Se estaba empezando a hartar de ese estúpido juego del gato y el ratón. “Mierda, me ha visto, seguro”.
—Hola, ¿tú quién eres?
“¡Maldición!”. Bajó la vista y vio a sus pies a la enorme tortuga marina que convivía con el viejo y con Krilin. Finalmente, No había sido el anciano quien la había descubierto resguardada detrás de esa pared lateral de la fachada. Le hizo un sencillo y elocuente gesto llevando el dedo índice a los labios. Parecía que la tortuga iba a decir una cosa más, pero algo les llamó la atención desde la playa:
—¡Maestro! —Krilin emergía del agua levitando, sosteniendo un enorme centollo por encima de su cabeza—. ¡Prepare la cazuela grande!
Asomando la cabeza por la puerta, contrariado, apareció el Muten Roshi, ignorando la enorme y apetecible presa que traía su discípulo en volandas hasta la orilla.
—Dime, Krilin, ¿la has visto?
—¿El qué? —preguntó de vuelta el guerrero, ya en el suelo frente a él y sujetando firmemente el centollo para que no hiciera algún desastre con sus pinzas.
—A la mujer —Krilin miró al anciano con los ojos abiertos de par en par—. Había una mujer justo ahí, te lo juro.
Señaló a su discípulo el lugar donde había tenido la aparición y éste sintió lástima por el viejo senil.
—Venga, maestro, ¿no se habrá pasado leyendo revistas guarras y bebiendo cerveza?
—Oye, muchacho, no me faltes el respeto —Krilin lo miró entrecerrando la mirada, pensando en el momento exacto que el maestro perdió el sentido común por culpa de su lascivia. El Maestro Tortuga se aclaró la voz y le habló con ambas manos a la espalda. El guerrero aún aguantaba el peso del gigantesco decápodo por los aires con los brazos en alto—. Si te digo que he visto a una mujer rubia, la he visto. Iba con el pelo liso y por encima de los hombros, tenía los ojos azules, rasgados pero grandes, y dos generosos p…

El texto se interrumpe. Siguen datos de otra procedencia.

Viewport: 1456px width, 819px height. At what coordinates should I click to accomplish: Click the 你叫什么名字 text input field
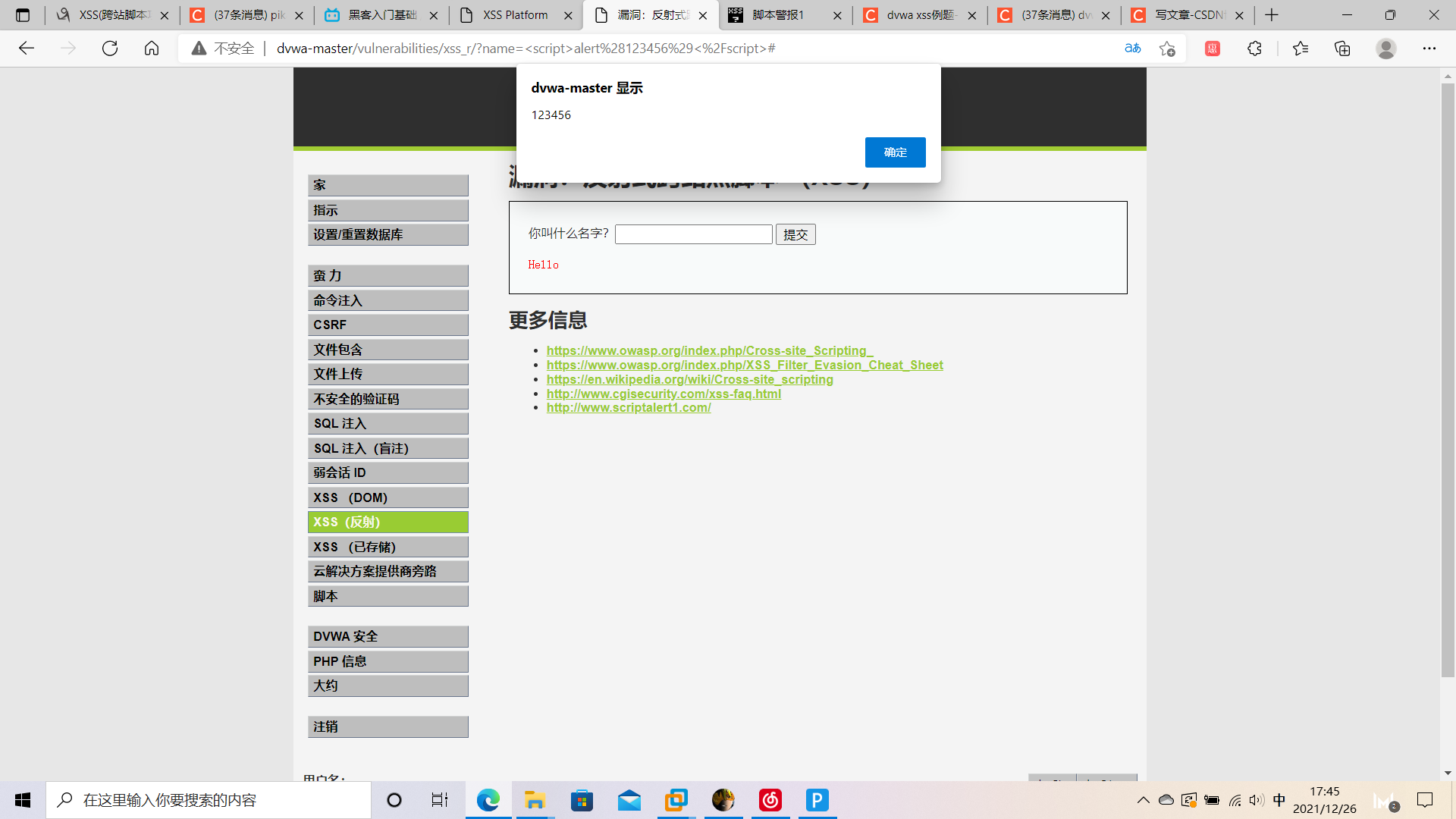click(692, 234)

—¡No bromee con esas cosas, Maestro! —La descripción de la misteriosa dama le resultaba demasiado familiar.
El centollo cayó a la arena patas arriba. A Krilin le dudaban tanto las manos que hasta le fue imposible retener el cangrejo entre ellas.
—Muchacho, sabes que yo nunca bromeo. Y menos cuando se trata de mujeres hermosas. La vi a mi izquierda, de pie. Parpadeé una vez y desapareció.
—¿Y no lo habrá soñado, tal vez? —Si era cierto, si el anciano no mentía en absolutamente nada de lo que le estaba contando, era probable que Dieciocho hubiera estado en la isla por una fracción de segundo. Una maldita fracción de segundo en la que él no estuvo para poder verla. Se lamentó por su mala suerte—. Tiene que haberlo soñado maestro, es imposible que eso haya pasado. No tiene sentido, piénselo.